Directions for this task: What is needed is a faithful copy of all the records.
[Opening Information shown section]
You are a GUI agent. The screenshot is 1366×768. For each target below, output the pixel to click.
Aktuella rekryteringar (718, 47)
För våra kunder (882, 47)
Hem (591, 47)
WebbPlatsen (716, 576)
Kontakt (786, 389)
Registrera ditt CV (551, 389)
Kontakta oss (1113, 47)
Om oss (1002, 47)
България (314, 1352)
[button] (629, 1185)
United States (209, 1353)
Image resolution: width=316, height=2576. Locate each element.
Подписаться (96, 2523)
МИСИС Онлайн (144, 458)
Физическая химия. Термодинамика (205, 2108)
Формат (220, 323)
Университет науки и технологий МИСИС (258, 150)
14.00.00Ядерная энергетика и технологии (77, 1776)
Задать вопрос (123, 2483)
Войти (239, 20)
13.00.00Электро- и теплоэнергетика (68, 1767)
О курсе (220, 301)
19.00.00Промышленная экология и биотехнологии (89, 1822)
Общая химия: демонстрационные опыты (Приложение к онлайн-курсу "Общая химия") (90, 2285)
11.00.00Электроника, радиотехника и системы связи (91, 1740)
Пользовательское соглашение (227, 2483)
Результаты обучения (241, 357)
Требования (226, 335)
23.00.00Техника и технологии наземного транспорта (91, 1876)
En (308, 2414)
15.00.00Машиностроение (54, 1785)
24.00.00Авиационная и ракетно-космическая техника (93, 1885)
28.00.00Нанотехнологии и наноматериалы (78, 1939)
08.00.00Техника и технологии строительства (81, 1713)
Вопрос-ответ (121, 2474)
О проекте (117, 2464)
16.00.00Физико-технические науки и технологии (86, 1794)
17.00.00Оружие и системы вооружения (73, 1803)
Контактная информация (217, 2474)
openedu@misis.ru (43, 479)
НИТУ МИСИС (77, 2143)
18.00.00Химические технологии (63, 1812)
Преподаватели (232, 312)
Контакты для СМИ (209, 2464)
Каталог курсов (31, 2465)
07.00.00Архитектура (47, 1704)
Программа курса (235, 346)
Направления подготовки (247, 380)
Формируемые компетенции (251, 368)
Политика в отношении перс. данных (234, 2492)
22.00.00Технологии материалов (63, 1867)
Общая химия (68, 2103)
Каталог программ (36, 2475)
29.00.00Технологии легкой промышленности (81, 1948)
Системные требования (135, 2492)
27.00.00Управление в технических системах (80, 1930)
[Closing Information shown section]
Task solution:
You are a GUI agent. The screenshot is 1366×768. For each target below, output the pixel to click.
Aktuella rekryteringar (718, 47)
För våra kunder (882, 47)
Hem (591, 47)
WebbPlatsen (716, 576)
Kontakt (786, 389)
Registrera ditt CV (551, 389)
Kontakta oss (1113, 47)
Om oss (1002, 47)
България (314, 1352)
[button] (629, 1185)
United States (209, 1353)
Image resolution: width=316, height=2576. Locate each element.
Подписаться (96, 2523)
МИСИС Онлайн (144, 458)
Физическая химия. Термодинамика (205, 2108)
Формат (220, 323)
Университет науки и технологий МИСИС (258, 150)
14.00.00Ядерная энергетика и технологии (77, 1776)
Задать вопрос (123, 2483)
Войти (239, 20)
13.00.00Электро- и теплоэнергетика (68, 1767)
О курсе (220, 301)
19.00.00Промышленная экология и биотехнологии (89, 1822)
Общая химия: демонстрационные опыты (Приложение к онлайн-курсу "Общая химия") (90, 2285)
11.00.00Электроника, радиотехника и системы связи (91, 1740)
Пользовательское соглашение (227, 2483)
Результаты обучения (241, 357)
Требования (226, 335)
23.00.00Техника и технологии наземного транспорта (91, 1876)
En (308, 2414)
15.00.00Машиностроение (54, 1785)
24.00.00Авиационная и ракетно-космическая техника (93, 1885)
28.00.00Нанотехнологии и наноматериалы (78, 1939)
08.00.00Техника и технологии строительства (81, 1713)
Вопрос-ответ (121, 2474)
О проекте (117, 2464)
16.00.00Физико-технические науки и технологии (86, 1794)
17.00.00Оружие и системы вооружения (73, 1803)
Контактная информация (217, 2474)
openedu@misis.ru (43, 479)
НИТУ МИСИС (77, 2143)
18.00.00Химические технологии (63, 1812)
Преподаватели (232, 312)
Контакты для СМИ (209, 2464)
Каталог курсов (31, 2465)
07.00.00Архитектура (47, 1704)
Программа курса (235, 346)
Направления подготовки (247, 380)
Формируемые компетенции (251, 368)
Политика в отношении перс. данных (234, 2492)
22.00.00Технологии материалов (63, 1867)
Общая химия (68, 2103)
Каталог программ (36, 2475)
29.00.00Технологии легкой промышленности (81, 1948)
Системные требования (135, 2492)
27.00.00Управление в технических системах (80, 1930)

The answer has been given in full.